In 1971 Stone graduated and married a Lebanese woman working at the Moroccan delegation to the United Nations; they divorced five years later. He wrote eleven scripts in his spare time, directed a low-budget Canadian thriller called Seizure, and in 1975 got an agent through the graces of Screenwriter Robert Bolt. A year later, as the tall ships clogged New York harbor, Stone sat down and wrote Platoon. "Essentially what I wanted to say was, Remember. Just remember what that war was. Remember what war is. This is it. I wanted to make a document of this forgotten pocket of time. I felt Viet Nam was omitted from history books. Like a battle I fought in during the war: a lot of people got hurt that day, and it wasn't even listed as a battle by the Army, as if they didn't want to admit the casualties we suffered. The script I wrote is pretty much the one I shot ten years later. But no studio wanted to make it; it was too 'depressing' and 'grim.' So I buried it again, figuring that the truth of that war would never come out because America was blind, a trasher of history."
A wild man who becomes a witness: that was Oliver Stone reborn. As he scythed his way through the Hollywood jungle, Stone earned the rep of a specialist with a social agenda. Four of the scripts that bear his name -- Midnight Express, Scarface, Year of the Dragon and 8 Million Ways to Die -- cataloged the seductive evils of the drug trade.
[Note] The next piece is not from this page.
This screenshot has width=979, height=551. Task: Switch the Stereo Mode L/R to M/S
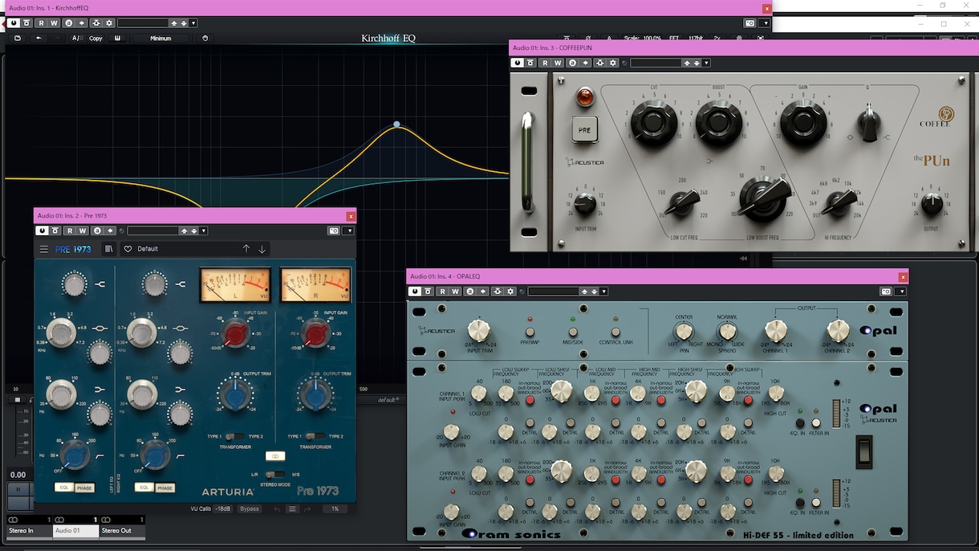(275, 475)
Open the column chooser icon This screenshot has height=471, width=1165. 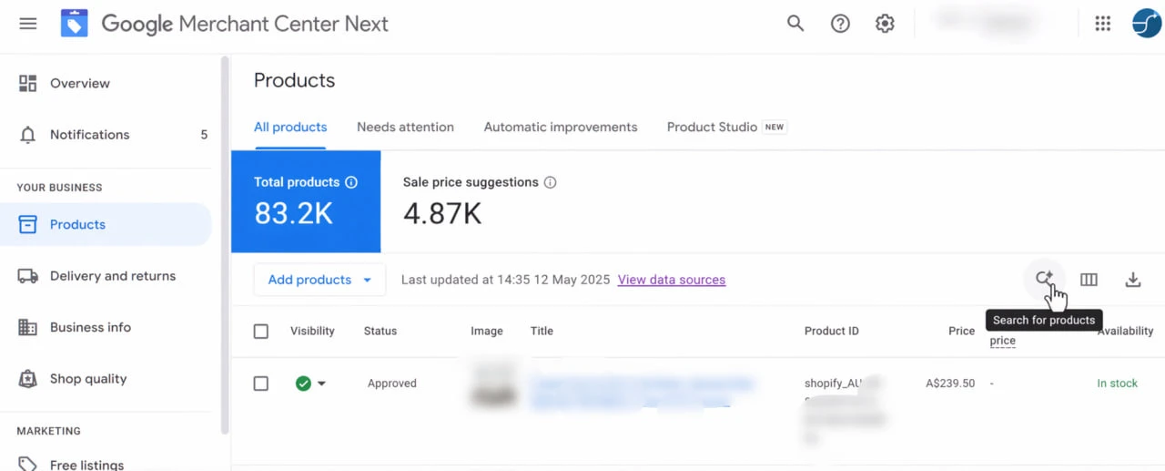click(1089, 280)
Stone's third feature as writer-director (after Seizure and, in 1981, The Hand) laced his usual hip rants on pharmacology with a smart, anguished newsphoto montage of one more Third World nation torn by civil war and shadowed by the looming hulk of American weaponry. This was the gallivanting political melodrama Salvador. Stone dedicated the film to his recently deceased father. "I remember one conversation we had right before he died. He said, 'You'll do all right. There'll always be a demand for great stories and great storytellers.' So finally he forgave me for going into the film business."